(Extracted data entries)

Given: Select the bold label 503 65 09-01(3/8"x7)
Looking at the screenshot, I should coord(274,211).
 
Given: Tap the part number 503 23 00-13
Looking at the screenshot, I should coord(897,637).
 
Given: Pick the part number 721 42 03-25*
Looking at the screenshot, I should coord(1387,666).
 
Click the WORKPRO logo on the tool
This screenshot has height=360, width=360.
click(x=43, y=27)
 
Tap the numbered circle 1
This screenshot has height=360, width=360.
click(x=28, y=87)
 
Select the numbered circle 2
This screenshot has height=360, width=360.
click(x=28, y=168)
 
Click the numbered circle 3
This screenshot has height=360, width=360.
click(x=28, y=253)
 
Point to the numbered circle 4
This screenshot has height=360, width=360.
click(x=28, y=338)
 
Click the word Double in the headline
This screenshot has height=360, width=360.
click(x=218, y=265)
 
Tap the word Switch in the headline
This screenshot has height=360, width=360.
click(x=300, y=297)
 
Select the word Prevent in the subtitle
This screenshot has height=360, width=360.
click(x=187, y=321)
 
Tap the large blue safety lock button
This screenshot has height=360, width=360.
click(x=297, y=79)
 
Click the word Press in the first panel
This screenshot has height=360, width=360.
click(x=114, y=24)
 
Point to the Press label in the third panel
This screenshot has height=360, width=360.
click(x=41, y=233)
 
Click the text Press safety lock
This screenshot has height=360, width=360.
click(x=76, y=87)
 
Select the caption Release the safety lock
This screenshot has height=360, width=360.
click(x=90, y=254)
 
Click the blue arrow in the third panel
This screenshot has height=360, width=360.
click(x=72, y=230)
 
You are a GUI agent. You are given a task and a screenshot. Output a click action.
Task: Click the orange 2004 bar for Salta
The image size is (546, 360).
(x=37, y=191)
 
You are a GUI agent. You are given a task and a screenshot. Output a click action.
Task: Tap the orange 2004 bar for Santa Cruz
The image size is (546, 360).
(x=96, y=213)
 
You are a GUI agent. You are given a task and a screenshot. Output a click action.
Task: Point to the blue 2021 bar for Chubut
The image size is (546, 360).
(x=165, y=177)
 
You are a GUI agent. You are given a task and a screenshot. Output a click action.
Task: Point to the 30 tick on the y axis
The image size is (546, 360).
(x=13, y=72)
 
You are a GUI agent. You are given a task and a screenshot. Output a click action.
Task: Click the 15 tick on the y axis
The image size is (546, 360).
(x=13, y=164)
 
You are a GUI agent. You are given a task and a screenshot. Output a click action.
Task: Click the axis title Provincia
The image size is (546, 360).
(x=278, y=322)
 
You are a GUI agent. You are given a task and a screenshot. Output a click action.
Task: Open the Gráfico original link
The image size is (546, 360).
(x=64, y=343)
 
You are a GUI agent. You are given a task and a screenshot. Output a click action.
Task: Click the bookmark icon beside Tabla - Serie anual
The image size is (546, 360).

Requirement:
Report every line in the rows above that contains the string "Select", copying each one in full.

Final result:
Given: Select the bold label 503 65 09-01(3/8"x7)
Select the numbered circle 2
Select the word Prevent in the subtitle
Select the caption Release the safety lock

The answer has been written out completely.